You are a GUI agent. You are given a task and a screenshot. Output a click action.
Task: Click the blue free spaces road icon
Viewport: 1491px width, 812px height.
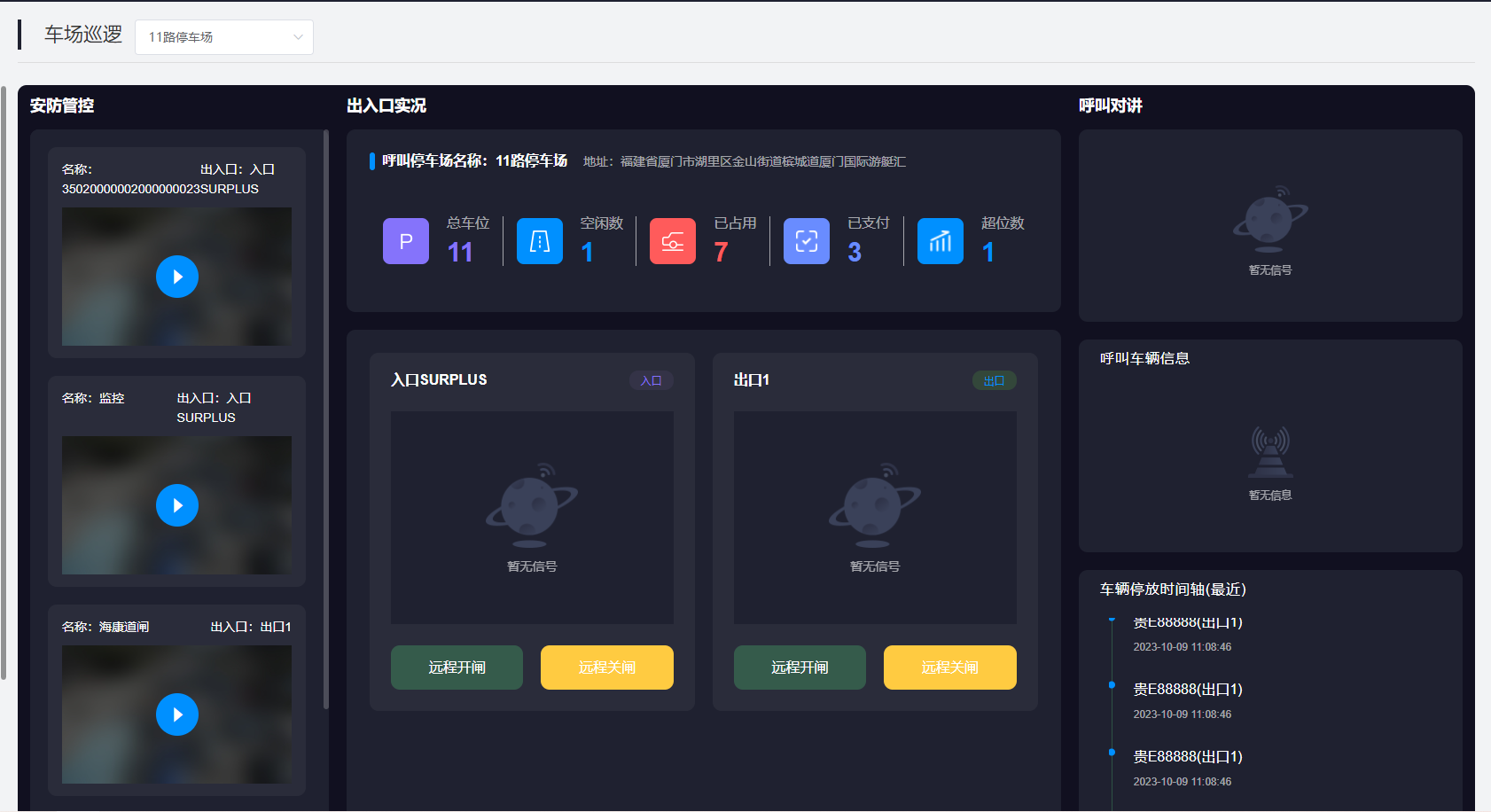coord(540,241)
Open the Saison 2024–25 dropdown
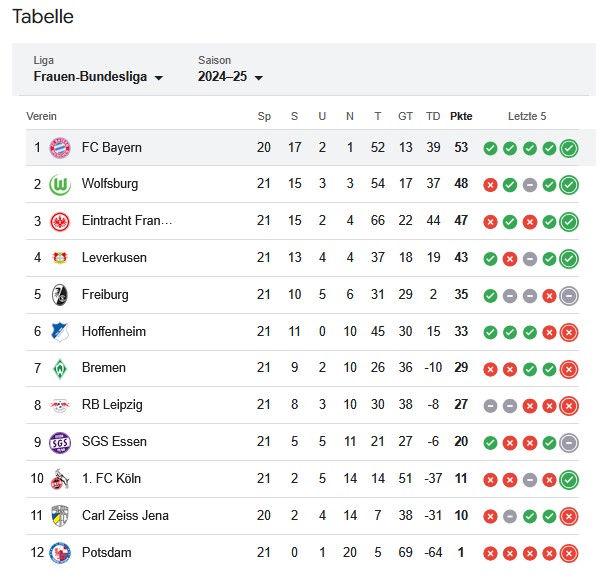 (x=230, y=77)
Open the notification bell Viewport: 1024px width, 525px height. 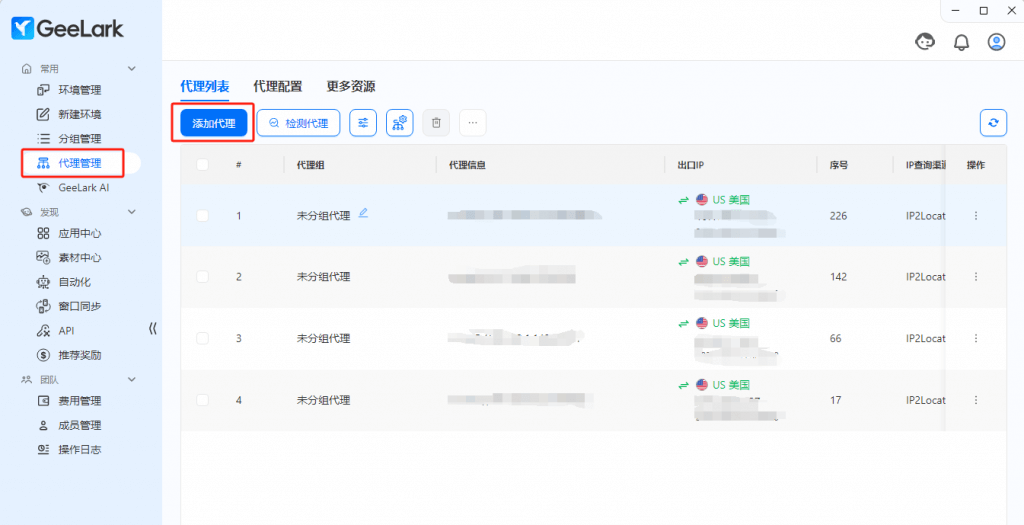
:::
§ WORK TO BE COMPLETED
Format the lines of the records above as a Markdown table with the columns "Row" and "Line", numbering each row and skipping blank lines. Leave the pictures out.

§ REPLY
| Row | Line |
|---|---|
| 1 | You are a GUI agent. You are given a task and a screenshot. Output a click action. |
| 2 | Task: Click the blue free spaces road icon |
| 3 | Viewport: 1491px width, 812px height. |
| 4 | coord(540,241) |
| 5 | Open the Saison 2024–25 dropdown |
| 6 |  (x=230, y=77) |
| 7 | Open the notification bell Viewport: 1024px width, 525px height.  |